Тернавцев, Валентин Александрович (1866-1940) - чиновник особых поручений при обер-прокуроре Св. Синода, один из главных ораторов Религиозно-Философских собраний; работал над толкованием Апокалипсиса.
С.К.Маковский вспоминал: "всех затмивший из «светских богословов» Валентин Александрович Тернавцев стал главной фигурой среди интеллигентов, ревнителей православия на Религиозно-философских собраниях. Не будь его, вряд ли вышло бы что-нибудь из затеи, для того времени чрезвычайно трудно осуществимой. Он один сумел говорить с представителями церкви как свой человек, принадлежащий ей умом и сердцем, и таким же своим казался он и не церковным слушателям, далеко не разделявшим его безоговорочной веры. Он был соединительным звеном между теми и другими, отделенными друг от друга вековым взаимным непониманием, всеми несходствами умственных и бытовых навыков. Человек яркого ума, высокой духовности и непоколебимой нравственной воли, и до чего красочная фигура! Высокий, плотный, чернокудрый, красивый красотою южанина (мать была итальянкой); говоря на очень по-народному русском языке, не без славянизмов и церковного "о", он убеждал густым задушевным голосом и непосредственностью жеста, находил слова, чтобы сказать о самом "недопустимом" с традиционной точки зрения, не оскорбляя слуха затвердевших в суеверии иерархов" (С. К. Маковский. Портреты современников. М., 2000. С. 272-273).
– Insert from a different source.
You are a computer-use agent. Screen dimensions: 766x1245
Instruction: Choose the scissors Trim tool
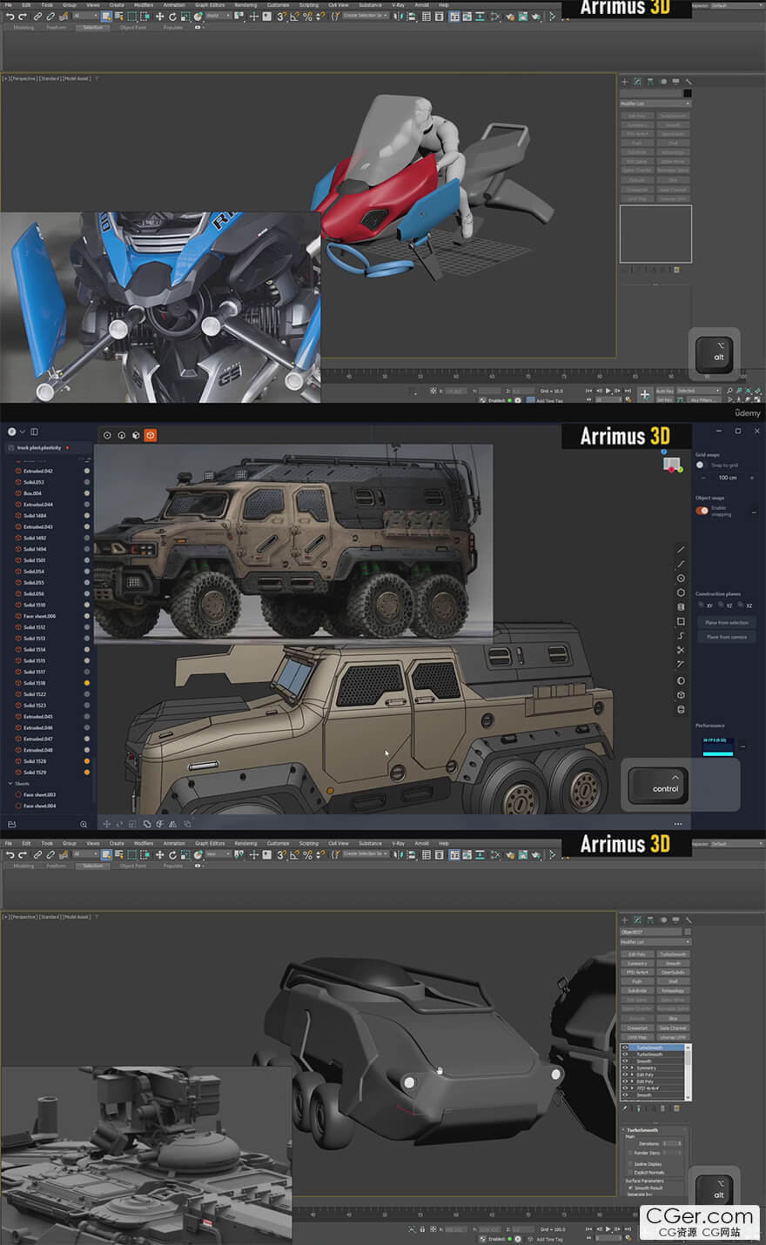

Гиппиус вспоминала: "Богослов-эрудит, пламенный православный церковник, он происходил не из духовного звания. Русский по отцу - итальянец по матери; и материнская кровь в нем чувствовалась сразу. Так он был ярок. Яркость - главная, кажется, его черта. Молодой, высокий, плечистый, но легкий, чуть-чуть расхлябанный, - не по-русски, а по-итальянски, - с леностью в самых живых движениях, чернокудрый и чернобородый - он походил иногда на гигантского ребенка: такие детские бывали у него глаза и такой детский смех. А то чувствуется хитринка: себе на уме. Помню, как он пришел к нам в первый раз: сидел, большой и робкий, с мягкими концами разлетающегося галстука. Самое замечательное в нем - его талантливость; какое-то общее пыланье и неожиданные переливы огня. Оратор? Собеседник? Или пророк? И то, и другое, и третье; от пророка у него было очень много, когда вдруг зажигался он заветной какой-нибудь мыслью. Мог и внезапно гаснуть, до следующей минуты подъема. Самый простой рассказ он передавал образно, художественно, нисколько не ища этих образов, - сами приходили. Был ли умен? Трудно сказать. Его талантливость, яркость, его прекрасный русский язык - тоже не совсем "интеллигентский", - его упрямо-узкая, фанатическая, но глубокая и своеобразная трактовка некоторых идей, - как-то заслоняли вопрос об его уме. В Петербурге "кудрявый Валентин" появился с семьей не так давно. Жили они в маленькой бедной квартирке. Тернавцев нигде не служил. Был занят какой-то своей бесконечной работой по богословию, кажется, исследованием хилиастического учения».
- Н. Г. Чулкова. Валентин Александрович Тернавцев.
- Ю. Иваск. О В. А. Тернавцеве // Вестник РХД, 1981, № 134, с. 114-118.